What’s better than a stock that soars after you’ve bought it? One that pays you dividends, too.
Back up. What are dividends, again?
Dividends are periodic payouts of earnings that some companies give to shareholders. Typically, doing so says to the world, “We’re doing great! Take our money! We’ve got plenty!”
As investors, we appreciate the steady payments. In return, the thinking goes, we’re more likely to hold onto our shares, which can help keep the company’s stock price up.
So everybody lives happily ever after?
Well, despite the comfort a little extra cash in our pockets provides, dividend-paying stocks are still stocks, which come with some risks.
“People hear ‘dividend,’ and they think ‘safety,’ but it’s just not true,” says Taylor Schulte, Certified Financial Planner and CEO of Define Financial in San Diego. “Dividend stocks can drop in price just as much non-dividend-paying stocks.”
Anything else I should know?
Some sectors, such as telecoms and utilities, are more likely to offer higher payouts, than others, so focusing solely on dividend payers can stifle diversification. Plus, applying just one strategy to your investing plan—in this case, just targeting dividend-paying stocks—is also limiting.
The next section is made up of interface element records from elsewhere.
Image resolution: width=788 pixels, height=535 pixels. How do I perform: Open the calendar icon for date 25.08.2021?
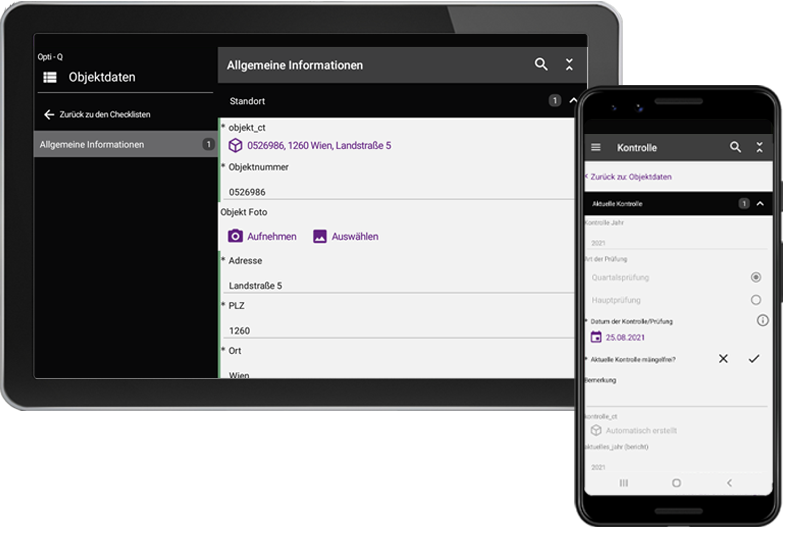[595, 337]
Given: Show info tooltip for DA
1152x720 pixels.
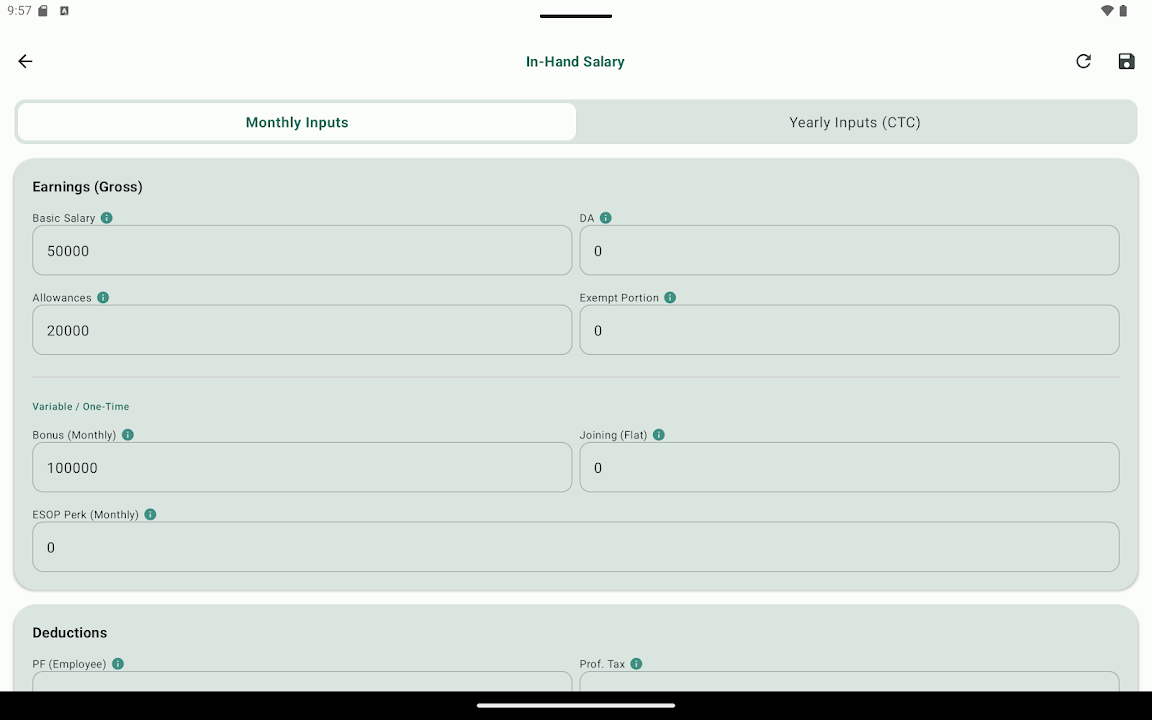Looking at the screenshot, I should click(606, 218).
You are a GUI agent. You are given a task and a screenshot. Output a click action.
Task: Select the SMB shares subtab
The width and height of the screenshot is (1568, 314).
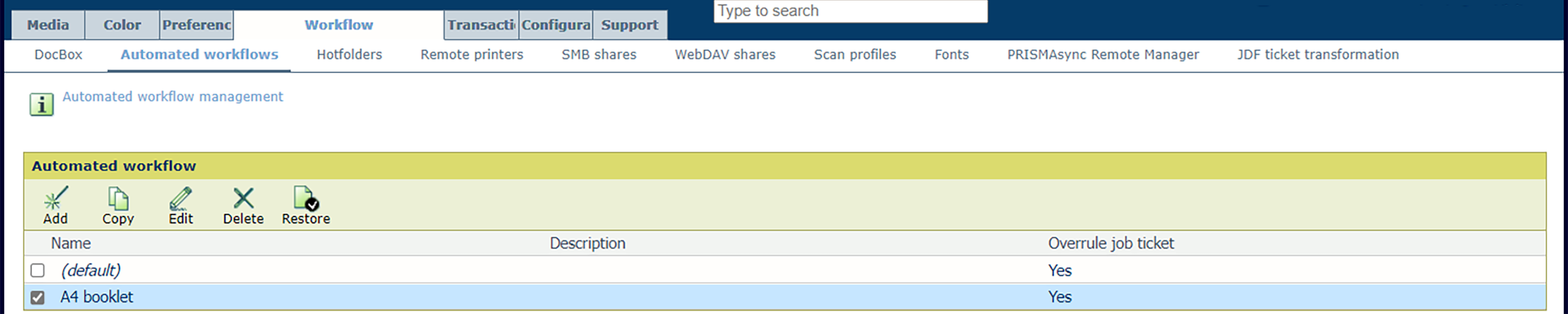click(x=599, y=55)
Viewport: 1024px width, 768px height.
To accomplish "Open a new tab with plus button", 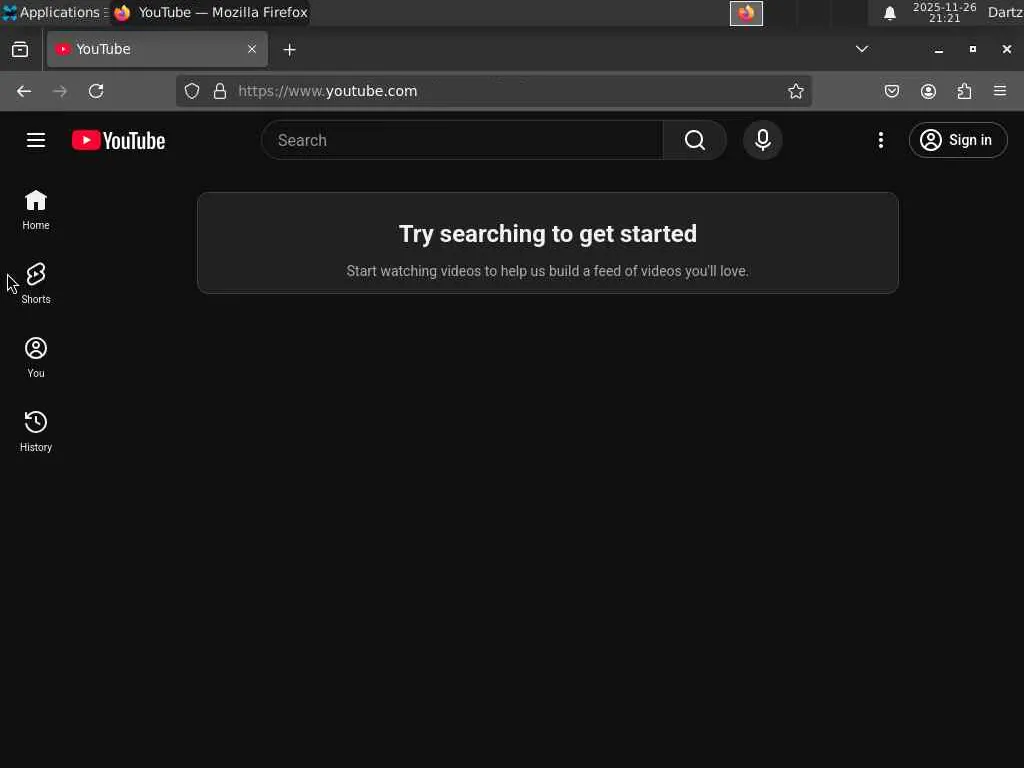I will coord(289,50).
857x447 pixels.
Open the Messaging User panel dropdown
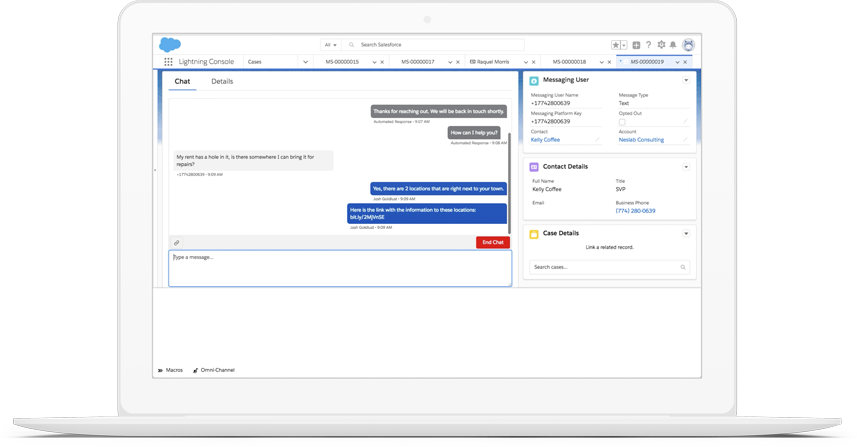pos(686,80)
What’s more, some dividend payers could suffer as interest rates continue to rise, and debt becomes more expensive. According to a recent Standard & Poor’s report on dividend strategies: “The previous low-interest-rate environment paved the way for many of these businesses to load up on debt to expand their operations, while continuing to pay high dividends. As a result, many of these companies may come under pressure when rates rise.”
So, should I invest in dividend-paying stocks?
It’s not a bad idea. After all, cash in hand makes a lot of sense. Schulte just cautions against making that the center of your investing strategy.
Instead, consider making dividend investing one part of a bigger plan. And make sure that whatever stocks or funds you buy are a good fit for your portfolio overall, in terms of cost and overall diversification.
To that end, Schult recommends low-cost mutual funds or ETFs for simplicity and diversification. “Choosing to buy individual dividend-paying stocks instead offers a higher potential return, but you are assuming a lot more risk,” he says. “Unless you are an expert at trading stocks, a low-cost fund or ETF is likely the better solution.”